If an entry below holds a picture, leave the picture out and print the rest exactly.
▼▼▼
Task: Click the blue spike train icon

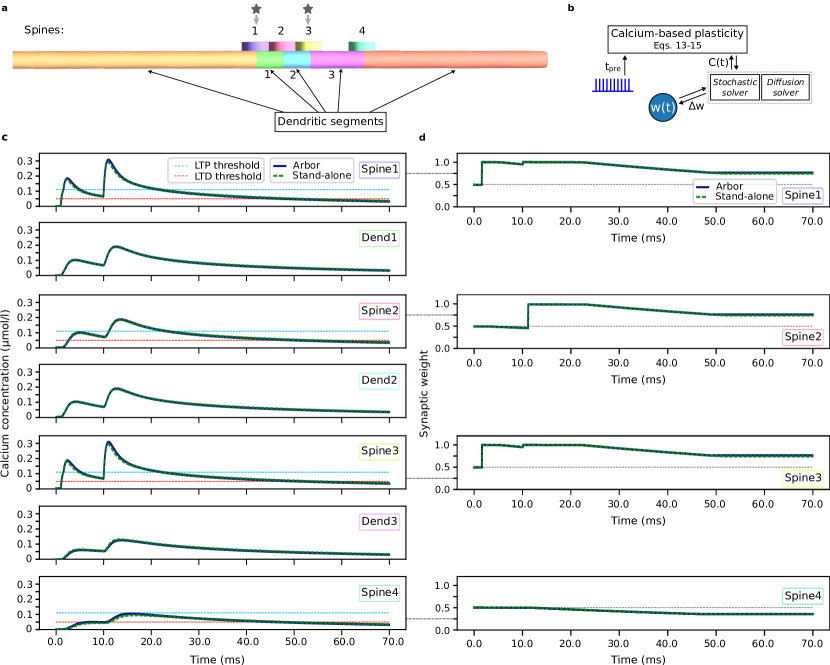Action: (611, 85)
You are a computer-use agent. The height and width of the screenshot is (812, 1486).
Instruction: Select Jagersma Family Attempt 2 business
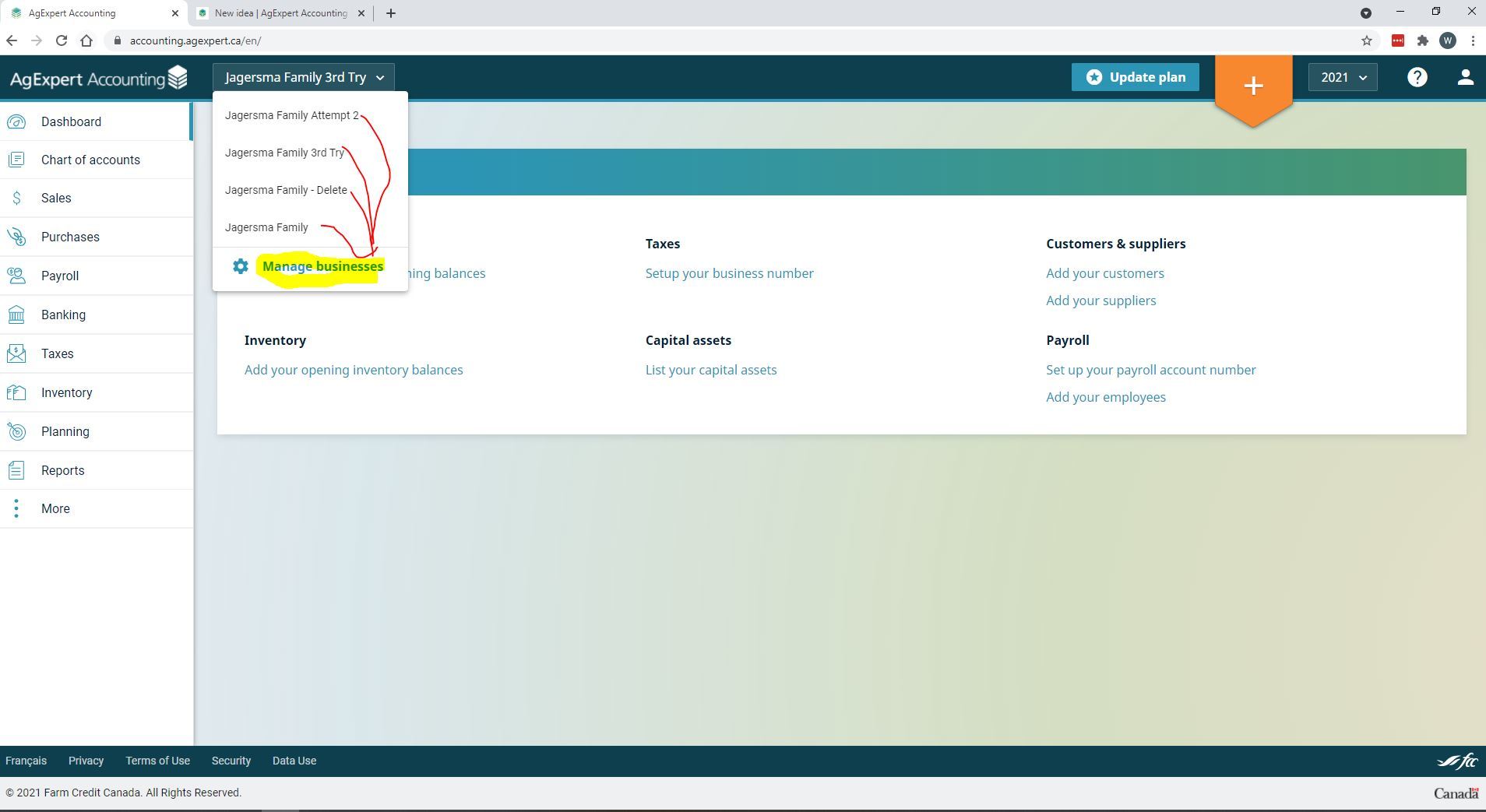[x=291, y=115]
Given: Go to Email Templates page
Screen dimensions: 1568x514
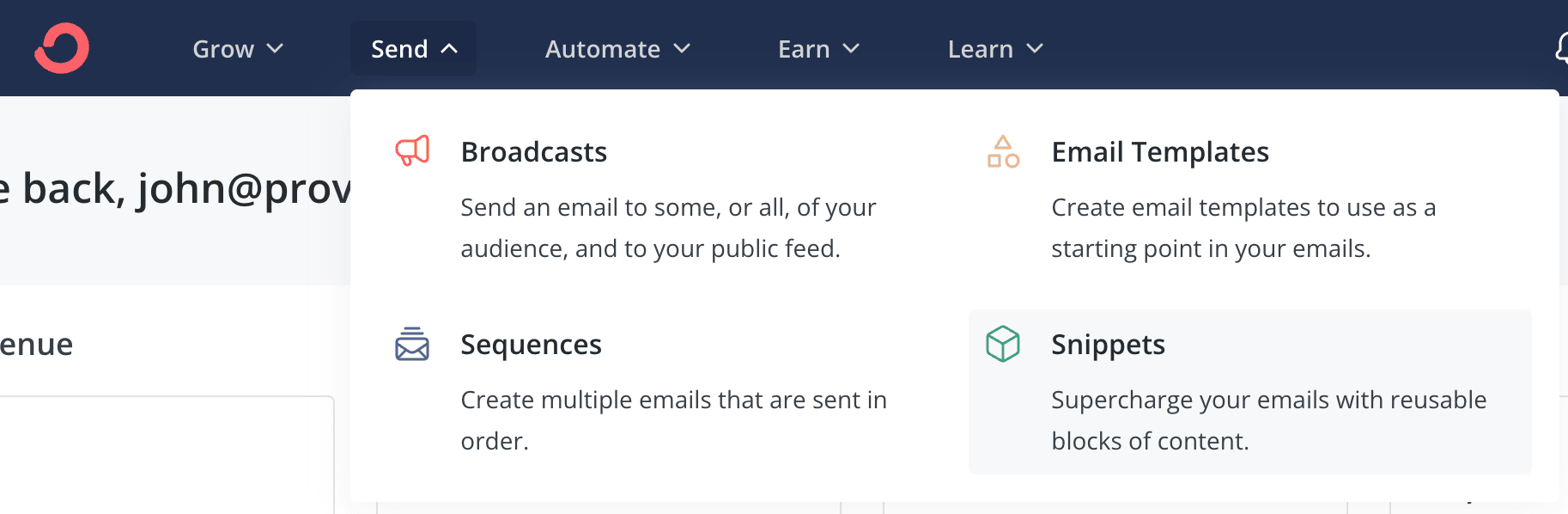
▲▲▲
### [ANSWER SECTION]
Task: Click the blue spike train icon

Action: (611, 85)
You are a computer-use agent. The height and width of the screenshot is (812, 1486).
Instruction: Select Jagersma Family Attempt 2 business
[x=291, y=115]
Given: Go to Email Templates page
Screen dimensions: 1568x514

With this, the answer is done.